Le toit et les murs se sont en partie effondrés et, indice de la violence de la déflagration, l'imposant rideau métallique a volé en éclats. « On a même retrouvé un morceau à une trentaine de mètres », relève un responsable de la police municipale qui avait mobilisé tous ses effectifs pour sécuriser le quartier. Heureusement toutefois, les cuves de carburant n'ont pas été touchées et l'explosion étant survenue au coeur de la nuit, elle n'a fait aucune victime.
Deux chiens renifleurs
Les pompiers qui ont détaché un important dispositif, une trentaine d'hommes sous la responsabilité du capitaine Laurent Sève, s'en sont assurés au moyen de deux chiens qui n'ont décelé aucune présence humaine dans les décombres.
Pour les enquêteurs, l'origine de cette explosion est « indéterminée ». Mais la piste accidentelle semble privilégiée.
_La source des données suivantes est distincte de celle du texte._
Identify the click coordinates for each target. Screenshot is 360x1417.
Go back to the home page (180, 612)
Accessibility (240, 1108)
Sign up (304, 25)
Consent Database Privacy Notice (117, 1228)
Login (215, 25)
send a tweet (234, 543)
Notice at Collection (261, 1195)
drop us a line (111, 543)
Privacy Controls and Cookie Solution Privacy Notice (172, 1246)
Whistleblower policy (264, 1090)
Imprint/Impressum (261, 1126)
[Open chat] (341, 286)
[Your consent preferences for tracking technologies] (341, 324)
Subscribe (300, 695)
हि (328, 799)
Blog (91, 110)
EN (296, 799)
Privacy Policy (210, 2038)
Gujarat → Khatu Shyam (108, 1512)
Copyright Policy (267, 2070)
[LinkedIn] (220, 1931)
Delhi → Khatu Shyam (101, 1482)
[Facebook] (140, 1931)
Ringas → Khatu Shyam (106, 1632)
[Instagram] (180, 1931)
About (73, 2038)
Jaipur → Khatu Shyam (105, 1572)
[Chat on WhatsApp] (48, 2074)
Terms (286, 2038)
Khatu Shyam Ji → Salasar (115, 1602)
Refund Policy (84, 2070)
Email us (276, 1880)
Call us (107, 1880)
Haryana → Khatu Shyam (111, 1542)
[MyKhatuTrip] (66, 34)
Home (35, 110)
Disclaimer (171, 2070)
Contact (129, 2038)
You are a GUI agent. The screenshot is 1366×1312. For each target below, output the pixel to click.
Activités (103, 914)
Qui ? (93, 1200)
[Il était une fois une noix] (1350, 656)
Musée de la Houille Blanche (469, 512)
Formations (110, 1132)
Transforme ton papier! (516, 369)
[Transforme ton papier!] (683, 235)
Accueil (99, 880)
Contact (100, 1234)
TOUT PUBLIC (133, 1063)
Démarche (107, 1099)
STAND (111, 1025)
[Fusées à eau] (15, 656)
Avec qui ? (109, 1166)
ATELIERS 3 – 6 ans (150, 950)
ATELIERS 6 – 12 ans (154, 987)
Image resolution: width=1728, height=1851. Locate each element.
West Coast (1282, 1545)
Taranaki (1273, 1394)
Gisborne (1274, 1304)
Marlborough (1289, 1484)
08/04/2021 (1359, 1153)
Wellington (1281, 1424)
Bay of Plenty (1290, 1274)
Sur place, les secouristes évoquaient une fuite de bouteille de gaz.
Les installations de GDF seraient hors de cause. La section explosif du laboratoire de la police scientifique de Marseille devrait inspecter les lieux dans les prochaines heures pour le compte de la police judiciaire de Nice à qui le parquet de Grasse a confié l'enquête.
En attendant, la station-service est évidemment fermée.